## EXCERPT:
NTS uses (or will use) at least five fiber standards. Sadly, fiber standards are not uniquely identified by connector types.

name speed wavelngth mode XMIT
10 FL 10 Mb/s 850 nm mm -12 -20 -32.5 12.5 2000 M
100 FX 100 Mb/s 1300 nm mm -14 -20 -31 11 2000 M
1000 SX 1 Gb/s 815 nm mm -3.2 -9.5 -17 7.5 220 M $1,000
1000 LX 1 Gb/s 1310 nm mm -9 -11.5 -19 7.5 550 M ** $2,000
1000 LX 1 Gb/s 1310 nm sm -9 -11 -19 8.0 5 KM $2,000
1000 ZX 1 Gb/s 1550 nm sm 5.2 0.0 -24 8 to 24 70 KM $12,000

mm = multimode ; these numbers are for FDDI grade 62.5 micron fiber core
sm = singlemode ; 9 micron fiber core
optics costs are Cisco full list price for a pair of GBICs
ZX has a minimum loss requirement to avoid saturating the receiver. Other types will not saturate even with short low loss jumper cables.

10 and 100 Mb/s use diode emitters; 1 Gb/s uses class I laser emitters

** A special mode conditioning cable is required to achieve more than 200 meters with multimode fiber.

Emerging standards for 10 G/s LAN fiber interconnect.

name speed wavelength mode Dist
10GbaseLR 10 Gb/s 1310 nm sm 10 KM
10GbaseER 10 Gb/s 1550 nm sm 40 KM
10GbaseSR 10 Gb/s 850 nm mm ** 65 M
10GbaseLX4 10 Gb/s 1310 nm WDM mm ** 300 M

** The multimode fiber contemplated here is "laser enhanced" 50 micron core diameter. 65 meters may be a soft limit depending on the detailed bandwidth specification of the fiber. LX4 encodes the data over four separate wavelengths.

## YOUR TASKS:
1. Render the rows from the first one through the line containing "folder [508, 456]", both ends included, as a Markdown table with columns Line and Text. Give each line a number and leave out blank lines.
2. Write the next part of the notes on network fiber standards, picking up after their last sentence.

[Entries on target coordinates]
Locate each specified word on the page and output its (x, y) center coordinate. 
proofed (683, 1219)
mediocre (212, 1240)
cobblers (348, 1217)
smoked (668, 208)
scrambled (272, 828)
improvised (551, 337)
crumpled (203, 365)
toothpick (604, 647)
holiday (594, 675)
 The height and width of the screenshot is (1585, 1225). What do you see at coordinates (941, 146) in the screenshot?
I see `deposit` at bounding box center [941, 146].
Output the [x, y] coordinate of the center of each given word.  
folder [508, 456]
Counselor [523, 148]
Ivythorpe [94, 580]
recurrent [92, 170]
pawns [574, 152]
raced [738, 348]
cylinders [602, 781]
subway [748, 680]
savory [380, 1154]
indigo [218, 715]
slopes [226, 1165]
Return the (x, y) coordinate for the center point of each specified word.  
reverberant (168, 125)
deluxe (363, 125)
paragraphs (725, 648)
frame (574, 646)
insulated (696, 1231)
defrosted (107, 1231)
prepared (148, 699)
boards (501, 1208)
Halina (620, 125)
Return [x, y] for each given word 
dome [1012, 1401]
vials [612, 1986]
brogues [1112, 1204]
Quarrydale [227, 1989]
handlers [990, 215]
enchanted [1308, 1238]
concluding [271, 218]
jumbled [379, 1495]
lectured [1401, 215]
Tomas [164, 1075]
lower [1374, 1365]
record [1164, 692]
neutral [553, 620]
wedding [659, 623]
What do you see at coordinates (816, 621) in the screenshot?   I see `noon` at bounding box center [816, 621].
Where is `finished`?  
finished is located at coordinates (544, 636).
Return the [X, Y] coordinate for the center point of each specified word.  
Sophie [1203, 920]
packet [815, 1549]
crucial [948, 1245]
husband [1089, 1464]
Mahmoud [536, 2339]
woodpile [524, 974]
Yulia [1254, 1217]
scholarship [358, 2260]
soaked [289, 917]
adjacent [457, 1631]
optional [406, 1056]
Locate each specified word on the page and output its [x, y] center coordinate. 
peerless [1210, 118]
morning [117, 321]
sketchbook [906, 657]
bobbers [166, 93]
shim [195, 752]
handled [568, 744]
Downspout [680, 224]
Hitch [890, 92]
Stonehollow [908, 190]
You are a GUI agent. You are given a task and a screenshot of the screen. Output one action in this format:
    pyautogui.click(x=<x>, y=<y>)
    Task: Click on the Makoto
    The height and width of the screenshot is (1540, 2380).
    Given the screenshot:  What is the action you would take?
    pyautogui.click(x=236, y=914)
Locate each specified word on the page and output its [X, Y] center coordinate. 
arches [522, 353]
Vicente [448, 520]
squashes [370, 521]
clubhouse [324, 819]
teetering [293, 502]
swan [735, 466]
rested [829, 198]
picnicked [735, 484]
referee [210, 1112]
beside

## SOLVED PROBLEMS:
1.
| Line | Text |
|---|---|
| 1 | Locate each specified word on the page and output its (x, y) center coordinate.  |
| 2 | proofed (683, 1219) |
| 3 | mediocre (212, 1240) |
| 4 | cobblers (348, 1217) |
| 5 | smoked (668, 208) |
| 6 | scrambled (272, 828) |
| 7 | improvised (551, 337) |
| 8 | crumpled (203, 365) |
| 9 | toothpick (604, 647) |
| 10 | holiday (594, 675) |
| 11 |  The height and width of the screenshot is (1585, 1225). What do you see at coordinates (941, 146) in the screenshot? |
| 12 | I see `deposit` at bounding box center [941, 146]. |
| 13 | Output the [x, y] coordinate of the center of each given word.   |
| 14 | folder [508, 456] |

2.
dBm is a measure of power, like watts.  
         0 dBm = 0.001  Watt
        10 dBm = 0.010  Watt
       -10 dBm = 0.0001 Watt

Loss budget = Min_Transmit_Power - Rcvr_Sensitivity

If you attach a power meter with a 62.5 micron jumper to one of the mm
sources above, you expect to see a power level between Min and Max.

Rcvr sensitivity means with at least this much power delivered
to the receiver the design error rate can be achieved. 1:1,000,000,000

At 10 and 100 Mb/s, the distance limit for full duplex systems is due
to loss of light.  At 1 Gb/s over multimode fiber, the limit is due
to fiber bandwidth.

If too much power is delivered to the receiver it is possible to
overload it.  With long range ZX optics, if the fiber link provides
less than 8 dB of loss, additional attenuation should be added.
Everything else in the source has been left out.